Mikael Soisalo (born 24 April 1998) is a Finnish professional footballer who plays as a right-winger for Latvian club Riga FC. He has also represented the Finland national under-21 football team. Soisalo was born in Helsinki, Finland. He began his senior club career on league level playing for Ilves, before signing with Zulte Waregem at age 20 in 2018.

Club career

Klubi 04

He started his career playing for in the lower leagues of Finnish football in HJKs reserve team. He has also played for the junior teams of Finland national football team.

Ilves

On 14 December 2015 it was announced he had joined Ilves a team from Tampere on a 3-year contract.

He stated that his goal for the 2016 Veikkausliiga (Finnish 1 tier) season would be to get a start in the starting line-up.  He played an active role in the team's success, they finished fourth in the league and at times they even fought for the championship.

Middlesbrough
On 5 January 2017, Soisalo joined Middlesbrough on a three-year deal.

On 13 March 2017, he scored a hat-trick for the Middlesbrough reserves against Blackburn reserves. The manager praised him for his performance and how he had integrated into the team.

Zulte Waregem
On 18 June 2018, Middlesbrough announced that Soisalo was to join Belgian side Zulte Waregem after just one full season with Middlesbrough's U-23 side.
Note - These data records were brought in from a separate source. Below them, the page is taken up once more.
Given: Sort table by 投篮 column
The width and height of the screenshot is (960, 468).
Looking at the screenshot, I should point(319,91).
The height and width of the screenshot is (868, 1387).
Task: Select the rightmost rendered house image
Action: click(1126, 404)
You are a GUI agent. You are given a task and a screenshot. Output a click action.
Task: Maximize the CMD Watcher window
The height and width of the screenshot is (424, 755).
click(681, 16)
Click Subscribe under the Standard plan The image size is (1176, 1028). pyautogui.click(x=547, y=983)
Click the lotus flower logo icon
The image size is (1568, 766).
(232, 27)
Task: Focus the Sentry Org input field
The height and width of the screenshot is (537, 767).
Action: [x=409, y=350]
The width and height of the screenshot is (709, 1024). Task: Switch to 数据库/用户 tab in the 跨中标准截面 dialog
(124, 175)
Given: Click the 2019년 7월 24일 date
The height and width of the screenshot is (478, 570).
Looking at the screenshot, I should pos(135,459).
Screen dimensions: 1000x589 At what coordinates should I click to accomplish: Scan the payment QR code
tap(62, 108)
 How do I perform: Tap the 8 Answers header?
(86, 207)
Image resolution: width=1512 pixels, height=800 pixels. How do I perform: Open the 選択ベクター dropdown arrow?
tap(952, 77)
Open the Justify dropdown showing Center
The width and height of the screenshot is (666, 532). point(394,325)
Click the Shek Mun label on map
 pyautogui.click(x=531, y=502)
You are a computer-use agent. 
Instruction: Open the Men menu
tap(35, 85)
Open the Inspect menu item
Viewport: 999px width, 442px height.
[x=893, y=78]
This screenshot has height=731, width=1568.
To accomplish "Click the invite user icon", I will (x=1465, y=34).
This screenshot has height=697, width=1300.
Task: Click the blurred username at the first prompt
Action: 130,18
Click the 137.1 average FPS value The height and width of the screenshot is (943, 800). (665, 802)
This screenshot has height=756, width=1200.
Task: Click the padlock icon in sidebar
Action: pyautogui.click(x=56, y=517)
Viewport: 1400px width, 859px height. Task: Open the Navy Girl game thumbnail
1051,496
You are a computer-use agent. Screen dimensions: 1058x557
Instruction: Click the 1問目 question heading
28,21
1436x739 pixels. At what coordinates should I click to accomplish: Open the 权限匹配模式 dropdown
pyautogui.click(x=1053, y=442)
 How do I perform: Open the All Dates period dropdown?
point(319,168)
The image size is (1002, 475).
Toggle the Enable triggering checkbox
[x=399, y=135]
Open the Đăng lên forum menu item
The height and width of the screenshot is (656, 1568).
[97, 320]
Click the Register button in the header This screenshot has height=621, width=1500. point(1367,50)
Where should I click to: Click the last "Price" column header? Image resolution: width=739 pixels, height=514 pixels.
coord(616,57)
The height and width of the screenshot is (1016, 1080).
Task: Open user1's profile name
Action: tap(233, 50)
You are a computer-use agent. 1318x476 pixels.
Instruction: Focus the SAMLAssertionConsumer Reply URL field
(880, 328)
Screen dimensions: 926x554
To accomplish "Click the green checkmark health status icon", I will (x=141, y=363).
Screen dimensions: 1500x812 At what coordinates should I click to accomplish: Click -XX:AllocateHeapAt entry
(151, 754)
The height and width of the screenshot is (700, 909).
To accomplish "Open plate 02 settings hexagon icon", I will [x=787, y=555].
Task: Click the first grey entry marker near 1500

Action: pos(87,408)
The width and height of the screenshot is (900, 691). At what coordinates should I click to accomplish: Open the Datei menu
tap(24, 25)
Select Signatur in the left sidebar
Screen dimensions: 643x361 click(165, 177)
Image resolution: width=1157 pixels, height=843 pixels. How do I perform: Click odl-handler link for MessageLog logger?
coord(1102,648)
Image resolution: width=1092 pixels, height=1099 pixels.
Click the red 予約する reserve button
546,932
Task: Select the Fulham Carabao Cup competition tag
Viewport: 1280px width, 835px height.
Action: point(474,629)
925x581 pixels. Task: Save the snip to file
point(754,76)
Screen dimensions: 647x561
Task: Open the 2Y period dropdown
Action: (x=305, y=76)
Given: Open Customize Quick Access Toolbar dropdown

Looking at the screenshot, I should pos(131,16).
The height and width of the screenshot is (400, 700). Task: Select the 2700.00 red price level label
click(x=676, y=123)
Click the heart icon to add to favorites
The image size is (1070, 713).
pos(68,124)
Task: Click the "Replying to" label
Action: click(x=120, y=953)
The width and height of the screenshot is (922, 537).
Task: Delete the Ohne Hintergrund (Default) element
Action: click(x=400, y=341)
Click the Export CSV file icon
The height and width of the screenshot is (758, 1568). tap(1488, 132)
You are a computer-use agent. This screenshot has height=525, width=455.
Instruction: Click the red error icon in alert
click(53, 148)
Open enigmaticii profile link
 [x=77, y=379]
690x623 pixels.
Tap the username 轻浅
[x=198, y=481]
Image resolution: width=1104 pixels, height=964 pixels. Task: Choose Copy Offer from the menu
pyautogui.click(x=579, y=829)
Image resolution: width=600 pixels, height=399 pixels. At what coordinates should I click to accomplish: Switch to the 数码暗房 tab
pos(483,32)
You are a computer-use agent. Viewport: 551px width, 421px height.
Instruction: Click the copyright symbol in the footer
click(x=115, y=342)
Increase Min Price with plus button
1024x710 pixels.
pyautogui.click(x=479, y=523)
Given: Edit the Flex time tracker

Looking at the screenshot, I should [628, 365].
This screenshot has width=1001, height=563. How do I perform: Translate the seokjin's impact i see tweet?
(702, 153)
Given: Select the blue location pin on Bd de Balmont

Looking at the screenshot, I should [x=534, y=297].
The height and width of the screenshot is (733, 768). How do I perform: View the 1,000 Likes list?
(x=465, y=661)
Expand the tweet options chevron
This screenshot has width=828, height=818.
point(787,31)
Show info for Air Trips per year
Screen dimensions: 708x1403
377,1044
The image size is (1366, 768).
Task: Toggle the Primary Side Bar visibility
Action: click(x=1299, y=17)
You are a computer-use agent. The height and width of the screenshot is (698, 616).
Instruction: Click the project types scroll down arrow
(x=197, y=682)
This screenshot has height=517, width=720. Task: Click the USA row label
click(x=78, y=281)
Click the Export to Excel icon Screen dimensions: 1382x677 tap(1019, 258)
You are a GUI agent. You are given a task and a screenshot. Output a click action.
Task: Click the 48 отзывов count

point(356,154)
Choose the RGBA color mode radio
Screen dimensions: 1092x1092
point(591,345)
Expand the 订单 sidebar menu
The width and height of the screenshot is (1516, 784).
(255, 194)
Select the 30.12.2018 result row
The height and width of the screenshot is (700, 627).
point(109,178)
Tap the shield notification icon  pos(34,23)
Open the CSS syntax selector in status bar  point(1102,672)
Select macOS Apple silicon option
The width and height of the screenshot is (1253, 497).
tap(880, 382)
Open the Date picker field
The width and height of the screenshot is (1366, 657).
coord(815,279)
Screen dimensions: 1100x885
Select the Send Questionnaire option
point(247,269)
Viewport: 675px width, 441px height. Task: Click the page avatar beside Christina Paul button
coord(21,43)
Soisalo was loaned out to Portuguese club Varzim S.C. on 29 January 2020 for the rest of the season with a purchase option. However, he only played two games for the club and returned to Zulte in the summer 2020.

Riga FC

For the 2021 season, Soisalo moved to Riga FC on a 2-year contract. He made his debut on 13 March, playing the first 65 minutes of a 0–2 win at Ventspils. He had an impressive start and had scored seven goals in 15 games in July 2021.

International career
He has been an integral part of the various youth national teams starting from the U-15. During 2016, he took part in Finland's qualifying campaign for the UEFA under 19 Championship. He played well against Kazakhstan, scoring once and assisting three goals. He scored his first goal for Finland U21 on 9 October 2020 in a UEFA European U21 Championship qualification match in Ballymena Showgrounds, Ballymena against Northern Ireland U21.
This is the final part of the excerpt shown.